__Entries provided__.
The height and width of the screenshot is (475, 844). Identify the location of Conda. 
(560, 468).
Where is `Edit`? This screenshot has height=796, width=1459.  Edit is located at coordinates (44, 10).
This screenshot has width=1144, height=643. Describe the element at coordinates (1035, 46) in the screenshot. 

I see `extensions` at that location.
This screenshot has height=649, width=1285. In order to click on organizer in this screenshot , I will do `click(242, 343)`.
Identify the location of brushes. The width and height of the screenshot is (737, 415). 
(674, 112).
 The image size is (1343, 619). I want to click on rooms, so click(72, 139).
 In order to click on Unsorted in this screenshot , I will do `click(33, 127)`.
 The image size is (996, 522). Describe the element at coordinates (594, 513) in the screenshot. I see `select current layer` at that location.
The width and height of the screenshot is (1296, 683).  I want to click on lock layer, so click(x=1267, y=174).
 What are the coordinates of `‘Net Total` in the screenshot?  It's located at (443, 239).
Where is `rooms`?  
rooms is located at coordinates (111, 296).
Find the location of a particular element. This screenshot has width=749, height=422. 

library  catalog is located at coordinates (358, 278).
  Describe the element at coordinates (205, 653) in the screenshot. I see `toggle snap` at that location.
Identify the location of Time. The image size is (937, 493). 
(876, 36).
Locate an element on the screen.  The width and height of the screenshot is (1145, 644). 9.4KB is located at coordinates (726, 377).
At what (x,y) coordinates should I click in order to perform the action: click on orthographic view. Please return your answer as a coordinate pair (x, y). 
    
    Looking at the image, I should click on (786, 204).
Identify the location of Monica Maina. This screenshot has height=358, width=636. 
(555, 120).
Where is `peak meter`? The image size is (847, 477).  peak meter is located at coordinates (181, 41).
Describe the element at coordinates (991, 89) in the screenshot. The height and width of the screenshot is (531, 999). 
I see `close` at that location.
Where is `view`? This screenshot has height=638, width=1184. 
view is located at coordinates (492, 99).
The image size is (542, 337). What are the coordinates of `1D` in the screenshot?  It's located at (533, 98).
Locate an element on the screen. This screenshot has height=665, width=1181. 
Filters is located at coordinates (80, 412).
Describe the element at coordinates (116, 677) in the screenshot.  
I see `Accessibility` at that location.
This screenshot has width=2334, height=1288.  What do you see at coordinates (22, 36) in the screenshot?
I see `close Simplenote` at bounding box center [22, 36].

__Short exercise__. Format every line of the listing above as a Markdown table with the columns "Row" and "Line", numbering the rows consecutively and omitting any blank lines.

__Written answer__.
| Row | Line |
|---|---|
| 1 | The height and width of the screenshot is (475, 844). Identify the location of Conda.  |
| 2 | (560, 468). |
| 3 | Where is `Edit`? This screenshot has height=796, width=1459.  Edit is located at coordinates (44, 10). |
| 4 | This screenshot has width=1144, height=643. Describe the element at coordinates (1035, 46) in the screenshot.  |
| 5 | I see `extensions` at that location. |
| 6 | This screenshot has height=649, width=1285. In order to click on organizer in this screenshot , I will do `click(242, 343)`. |
| 7 | Identify the location of brushes. The width and height of the screenshot is (737, 415).  |
| 8 | (674, 112). |
| 9 |  The image size is (1343, 619). I want to click on rooms, so click(72, 139). |
| 10 |  In order to click on Unsorted in this screenshot , I will do `click(33, 127)`. |
| 11 |  The image size is (996, 522). Describe the element at coordinates (594, 513) in the screenshot. I see `select current layer` at that location. |
| 12 | The width and height of the screenshot is (1296, 683).  I want to click on lock layer, so click(x=1267, y=174). |
| 13 |  What are the coordinates of `‘Net Total` in the screenshot?  It's located at (443, 239). |
| 14 | Where is `rooms`?   |
| 15 | rooms is located at coordinates (111, 296). |
| 16 | Find the location of a particular element. This screenshot has width=749, height=422.  |
| 17 | library  catalog is located at coordinates (358, 278). |
| 18 |   Describe the element at coordinates (205, 653) in the screenshot. I see `toggle snap` at that location. |
| 19 | Identify the location of Time. The image size is (937, 493).  |
| 20 | (876, 36). |
| 21 | Locate an element on the screen.  The width and height of the screenshot is (1145, 644). 9.4KB is located at coordinates (726, 377). |
| 22 | At what (x,y) coordinates should I click in order to perform the action: click on orthographic view. Please return your answer as a coordinate pair (x, y).  |
| 23 |     Looking at the image, I should click on (786, 204). |
| 24 | Identify the location of Monica Maina. This screenshot has height=358, width=636.  |
| 25 | (555, 120). |
| 26 | Where is `peak meter`? The image size is (847, 477).  peak meter is located at coordinates (181, 41). |
| 27 | Describe the element at coordinates (991, 89) in the screenshot. The height and width of the screenshot is (531, 999).  |
| 28 | I see `close` at that location. |
| 29 | Where is `view`? This screenshot has height=638, width=1184.  |
| 30 | view is located at coordinates (492, 99). |
| 31 | The image size is (542, 337). What are the coordinates of `1D` in the screenshot?  It's located at (533, 98). |
| 32 | Locate an element on the screen. This screenshot has height=665, width=1181.  |
| 33 | Filters is located at coordinates (80, 412). |
| 34 | Describe the element at coordinates (116, 677) in the screenshot.   |
| 35 | I see `Accessibility` at that location. |
| 36 | This screenshot has width=2334, height=1288.  What do you see at coordinates (22, 36) in the screenshot? |
| 37 | I see `close Simplenote` at bounding box center [22, 36]. |